CLL is a heterogeneous B-cell malignancy, both from a molecular and clinical perspective. Patients follow very different disease courses, with some surviving for long periods of time and others presenting with aggressive, progressive disease from the outset.

Currently, the genetic mutations that underpin this molecular and biological heterogeneity in CLL are not fully understood. Although next-generation sequencing (NGS) has helped to decipher the genetic landscape of CLL –more than 3000 genes have been found to be mutated in the disease – these recurrent mutations typically occur at very low frequencies. Large patient cohorts are therefore needed to uncover the true impact of gene mutations on the underlying mechanisms driving the pathogenesis of CLL. The HARMONY Big Data Platform delivers high quality, robust data which will aid in answering these critical questions in CLL. 

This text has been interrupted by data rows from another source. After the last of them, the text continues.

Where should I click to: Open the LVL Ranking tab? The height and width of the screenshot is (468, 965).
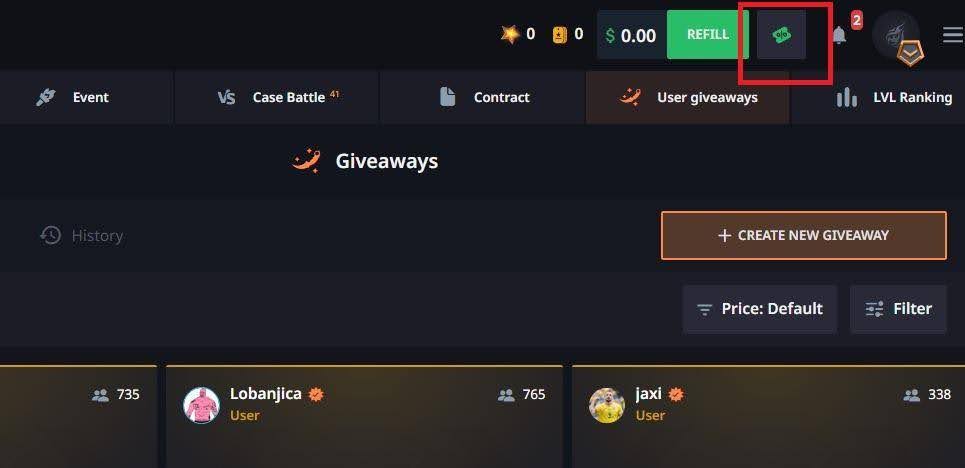tap(879, 97)
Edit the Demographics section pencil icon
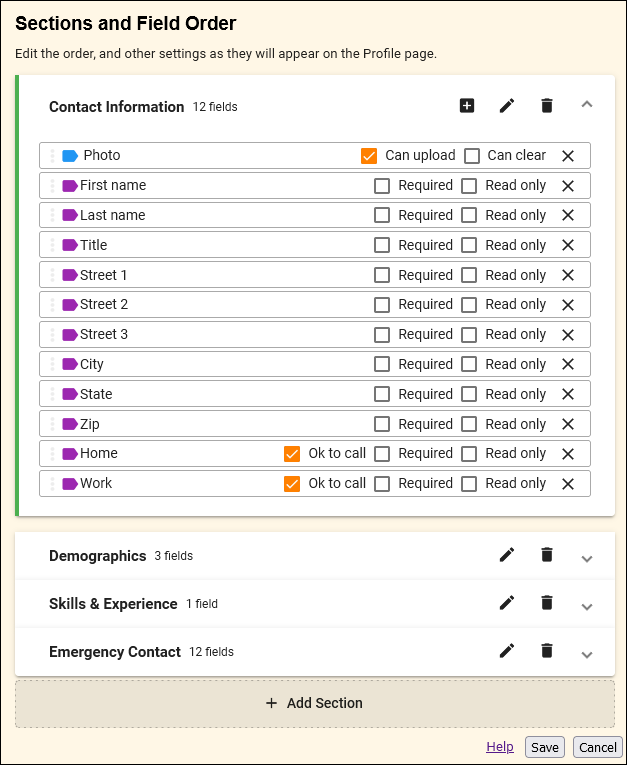This screenshot has height=765, width=627. 507,555
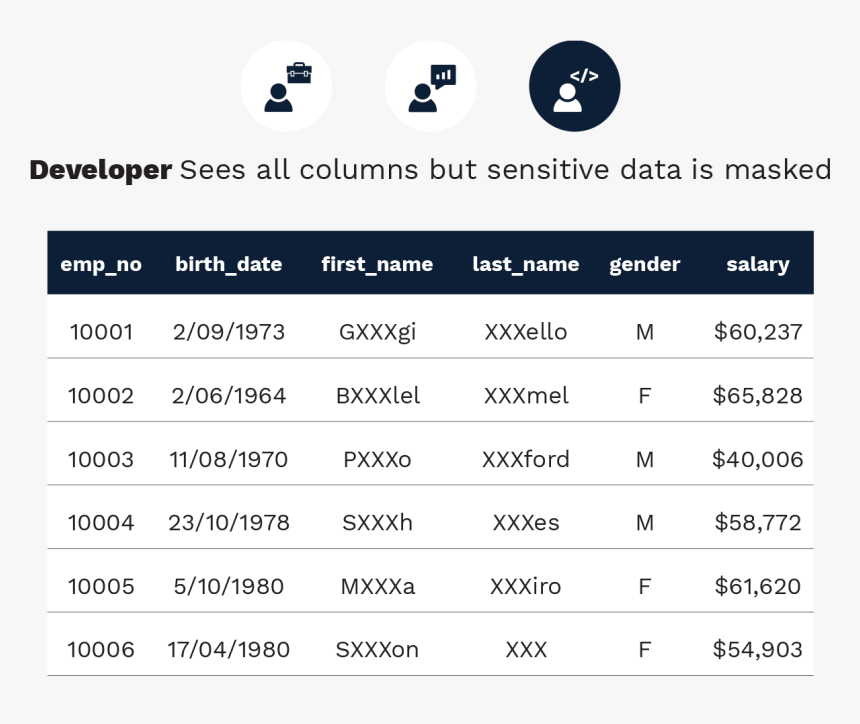Select employee number 10005 cell
Viewport: 860px width, 724px height.
pyautogui.click(x=101, y=586)
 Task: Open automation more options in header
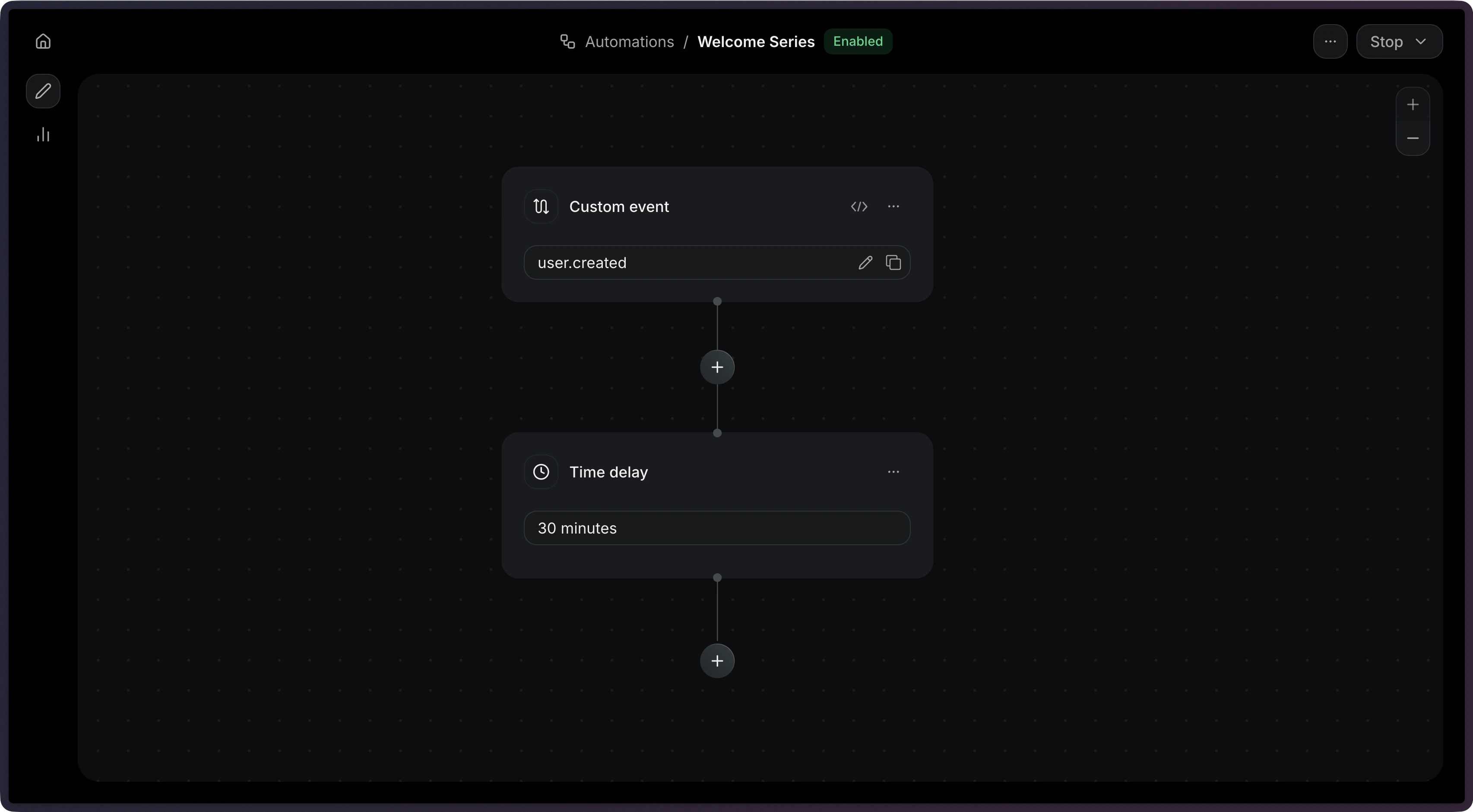(1330, 42)
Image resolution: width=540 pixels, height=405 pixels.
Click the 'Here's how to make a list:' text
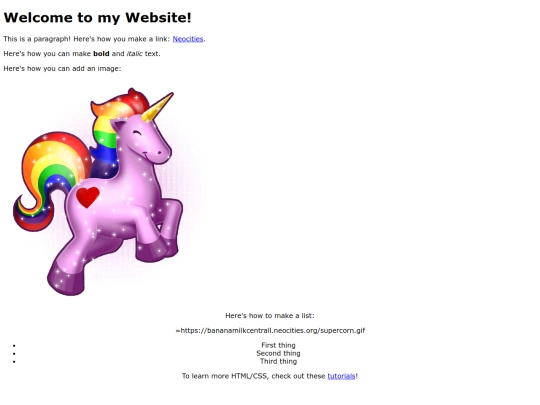[270, 315]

This multicenter study is retrospectively collecting mutational and clinical data from ~4.000 CLL patients who will be added to the HARMONY Big Data Platform. Importantly, the data is being gathered from treatment-naïve patients – before exposure to any therapy – thereby avoiding any potential confounding influence of treatment on the clonal evolution of the disease. The study is not using exome sequencing, but instead will analyze a targeted panel that includes 11 of the most frequently mutated genes in CLL. A strict template for patient data collection is being employed and it is a stipulation of the study that specific molecular parameters and set clinical characteristics are included for every patient, to ensure all conclusions drawn are robust and reproducible.  

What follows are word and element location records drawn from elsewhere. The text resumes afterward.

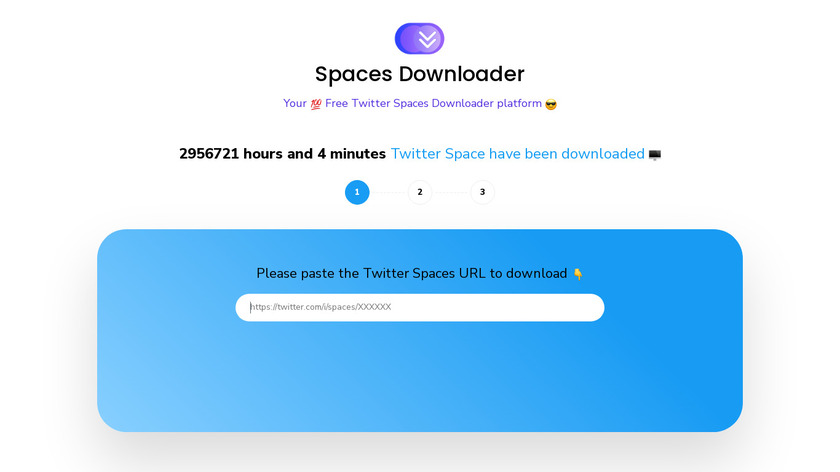Click the Free Twitter Spaces Downloader platform tagline
This screenshot has height=472, width=840.
point(433,103)
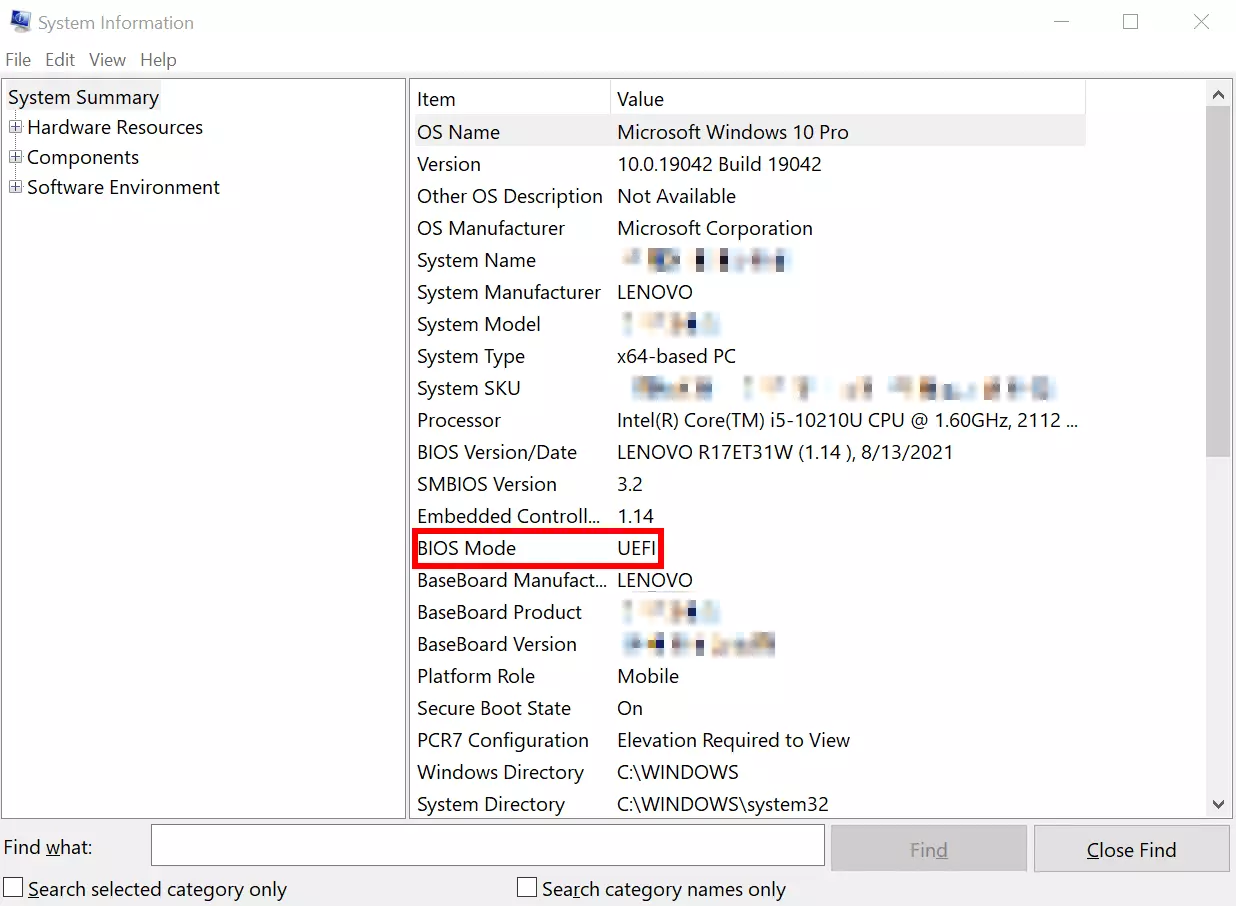The image size is (1236, 906).
Task: Click the Value column header
Action: [846, 99]

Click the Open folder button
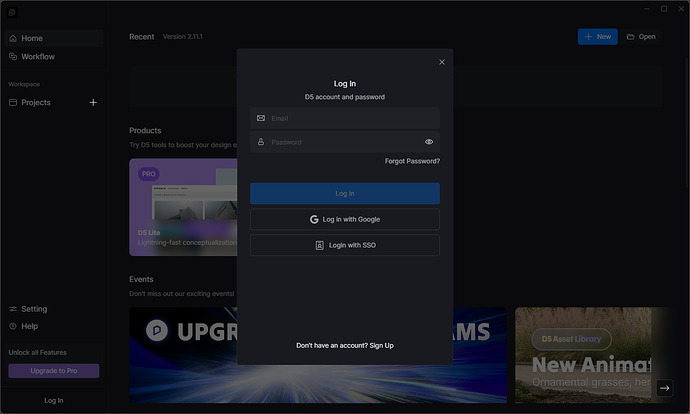[x=641, y=37]
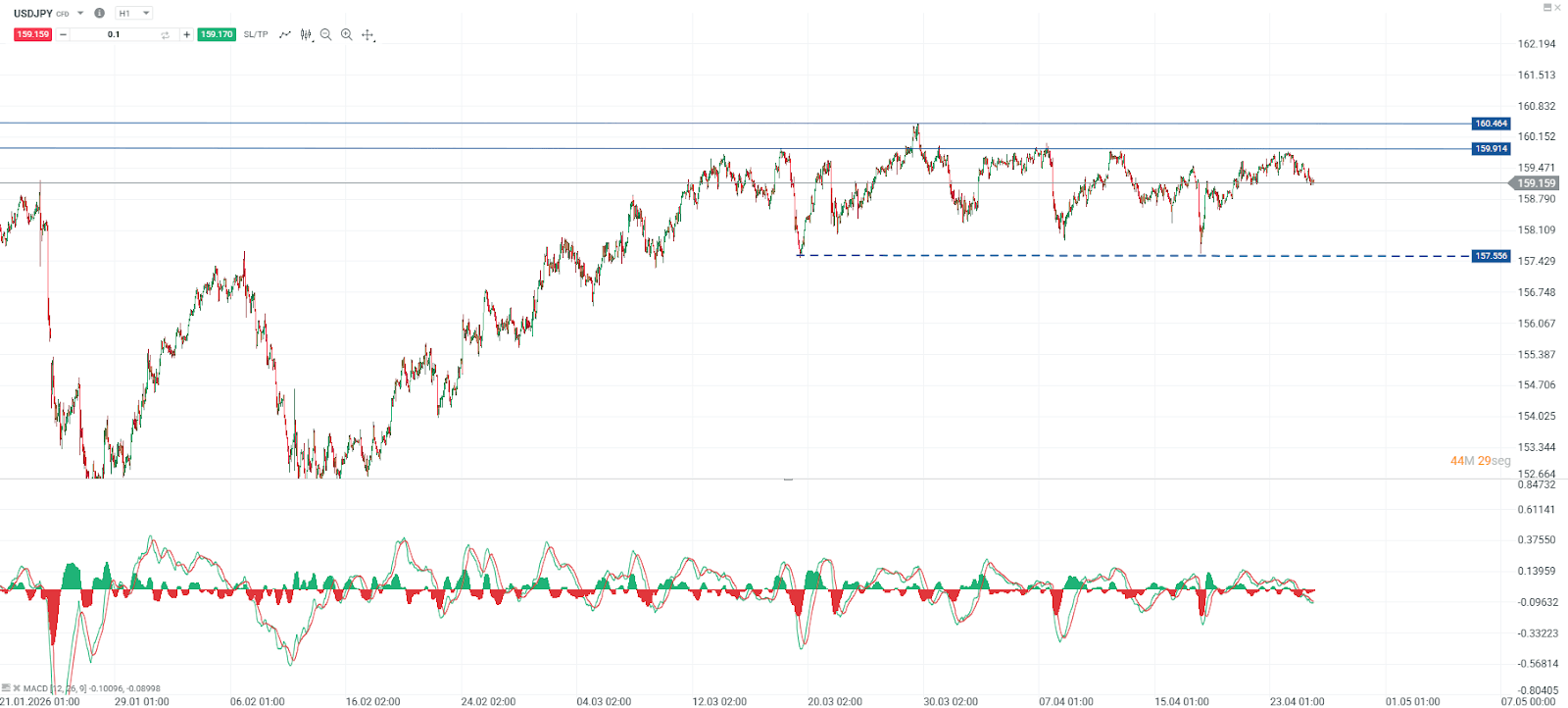Toggle the volume unit swap icon
This screenshot has height=708, width=1568.
pos(165,35)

By evaluating mutational status in a large and well annotated CLL patient series, this study will shed light on the prevalence, prognostic impact and clinical relevance of 11 genes known to be mutated in CLL and associated with a more aggressive disease. It may also prove possible to identify distinct patterns of association and occurrence between recurrent mutations and other clinical and biological features of CLL. The final step will then be to develop and validate a robust and refined prognostic model for use in clinical practice. Currently, prognostication in CLL is based largely on the four recurrent FISH aberrations. Building on this prognostication model with the inclusion of gene mutations should enable better stratification of patients, a key step toward the attainment of personalized medicine. Looking to the longer-term, insights gathered from this study may also have applications for the therapeutic targeting of patients for treatment with novel agents and inhibitors under active development in the CLL arena.